[Supplied passage start]

Now, it may very well be that sometimes the payout is a little crazy, or that sometimes a lot of it goes to the wrong people, but at the end of the day they only make a lot of money if the public (that's you and me, by the way) actually likes their music. So we have *direct* control over how much money they make, and if you don't think they're worth it then don't buy their music (but at the same time, don't steal it either; that's not playing the game).
I think that McCartney may have gone a little far (I'd prefer a few hit albums, maybe, before someone is "set for life"), but then again if they don't make enough money to concentrate on making more music then maybe that's wrong as well? Assuming, again, that they have some actual talent (so we aren't really talking "invented" boy/girl bands here).
That is the problem with these copyright extension. Instead of encouraging new work, they encourage people to hit it big once and then rest on their laurels.
Musicians have no job security? Well hellfire, kid - Welcome to Planet Frickin' Earth! Nobody else has job security of any real measure either (what? companies can go under, layoffs happen, etc etc.) What makes musicians so precious that they have to be sheltered from unemployment and be exempt from the facts that the rest of us have to deal with?

[Supplied passage end]
[Excerpted records start]

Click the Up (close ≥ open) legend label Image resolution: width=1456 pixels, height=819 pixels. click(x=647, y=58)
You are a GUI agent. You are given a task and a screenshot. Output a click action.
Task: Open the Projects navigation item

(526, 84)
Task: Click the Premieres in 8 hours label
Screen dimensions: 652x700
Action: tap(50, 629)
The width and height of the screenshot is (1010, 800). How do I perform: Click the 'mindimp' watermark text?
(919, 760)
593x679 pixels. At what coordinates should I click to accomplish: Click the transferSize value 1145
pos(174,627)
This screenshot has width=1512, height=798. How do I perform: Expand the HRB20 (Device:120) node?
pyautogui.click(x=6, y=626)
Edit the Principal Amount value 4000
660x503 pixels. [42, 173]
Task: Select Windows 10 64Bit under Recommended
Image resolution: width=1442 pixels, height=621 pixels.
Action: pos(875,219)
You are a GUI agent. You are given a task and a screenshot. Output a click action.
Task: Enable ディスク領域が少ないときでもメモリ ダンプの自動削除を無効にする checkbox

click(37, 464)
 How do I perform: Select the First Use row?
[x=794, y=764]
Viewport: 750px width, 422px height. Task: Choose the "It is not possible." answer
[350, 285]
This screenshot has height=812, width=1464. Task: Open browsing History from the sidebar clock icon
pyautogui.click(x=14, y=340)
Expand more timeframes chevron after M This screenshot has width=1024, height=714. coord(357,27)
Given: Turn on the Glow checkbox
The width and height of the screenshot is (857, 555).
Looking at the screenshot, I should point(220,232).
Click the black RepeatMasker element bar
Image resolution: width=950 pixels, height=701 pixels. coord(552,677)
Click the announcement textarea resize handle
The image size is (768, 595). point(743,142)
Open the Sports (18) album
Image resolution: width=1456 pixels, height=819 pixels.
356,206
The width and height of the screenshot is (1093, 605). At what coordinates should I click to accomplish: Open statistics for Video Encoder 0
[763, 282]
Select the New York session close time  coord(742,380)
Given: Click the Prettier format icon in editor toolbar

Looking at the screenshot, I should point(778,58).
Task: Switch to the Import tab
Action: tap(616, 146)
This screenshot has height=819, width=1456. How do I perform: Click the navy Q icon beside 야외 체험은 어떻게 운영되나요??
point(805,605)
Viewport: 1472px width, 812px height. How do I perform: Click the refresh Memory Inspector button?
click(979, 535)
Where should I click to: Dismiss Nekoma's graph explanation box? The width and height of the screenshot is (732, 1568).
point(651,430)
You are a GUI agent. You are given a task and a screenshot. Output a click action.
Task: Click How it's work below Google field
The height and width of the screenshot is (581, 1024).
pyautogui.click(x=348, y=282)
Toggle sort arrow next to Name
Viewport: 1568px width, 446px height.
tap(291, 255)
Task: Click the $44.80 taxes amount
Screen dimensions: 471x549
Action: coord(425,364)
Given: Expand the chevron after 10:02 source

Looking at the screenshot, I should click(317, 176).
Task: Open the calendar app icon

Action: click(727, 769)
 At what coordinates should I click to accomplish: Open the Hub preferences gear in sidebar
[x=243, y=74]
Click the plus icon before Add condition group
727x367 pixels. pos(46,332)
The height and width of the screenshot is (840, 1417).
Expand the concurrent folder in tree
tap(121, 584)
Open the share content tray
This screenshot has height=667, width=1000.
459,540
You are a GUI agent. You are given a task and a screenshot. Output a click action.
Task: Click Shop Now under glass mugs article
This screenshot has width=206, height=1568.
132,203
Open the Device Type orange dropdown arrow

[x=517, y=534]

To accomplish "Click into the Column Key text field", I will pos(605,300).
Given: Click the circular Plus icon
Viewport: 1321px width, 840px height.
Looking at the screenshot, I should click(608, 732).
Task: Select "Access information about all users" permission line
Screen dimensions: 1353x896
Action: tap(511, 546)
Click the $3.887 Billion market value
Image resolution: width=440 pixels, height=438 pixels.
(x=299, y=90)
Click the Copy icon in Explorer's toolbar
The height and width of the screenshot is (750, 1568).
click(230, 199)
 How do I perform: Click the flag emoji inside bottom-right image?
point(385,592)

[Excerpted records end]

### Stated task A
Reproduce the stretch of the passage about musicians' pay from "Now, it may" through "playing the game).".
### Stated task B
In the passage about musicians' pay, what do copyright extensions encourage people to do instead of creating new work?
### Stated task C
Carry on writing the passage about musicians' pay from its last sentence.

### Written answer A
Now, it may very well be that sometimes the payout is a little crazy, or that sometimes a lot of it goes to the wrong people, but at the end of the day they only make a lot of money if the public (that's you and me, by the way) actually likes their music. So we have *direct* control over how much money they make, and if you don't think they're worth it then don't buy their music (but at the same time, don't steal it either; that's not playing the game).

### Written answer B
They encourage people to hit it big once and then rest on their laurels.

### Written answer C
"They take a *huge* risk by doing such a job rather than (say) working in an office"
Ah, so folks like, oh, Ironworkers say, take no risks at all as they pursue their careers, right? Small business owners, most of whom have their life savings and mortgages on the line when they start a business, they don't take risks? A college student takes no risks when choosing a major?
***?
I really hate to break it to you, but everyone takes risks - a large number of those risks are just as big, if not bigger, than the risks a band takes when trying to impress an A&R man. Even a kid who pursues a CS degree in college during the dot-bust (...ever priced a college degree?) is taking a far larger risk than some bubblegum pop-band ever thought of doing.
"...but at the end of the day they only make a lot of money if the public (that's you and me, by the way) actually likes their music."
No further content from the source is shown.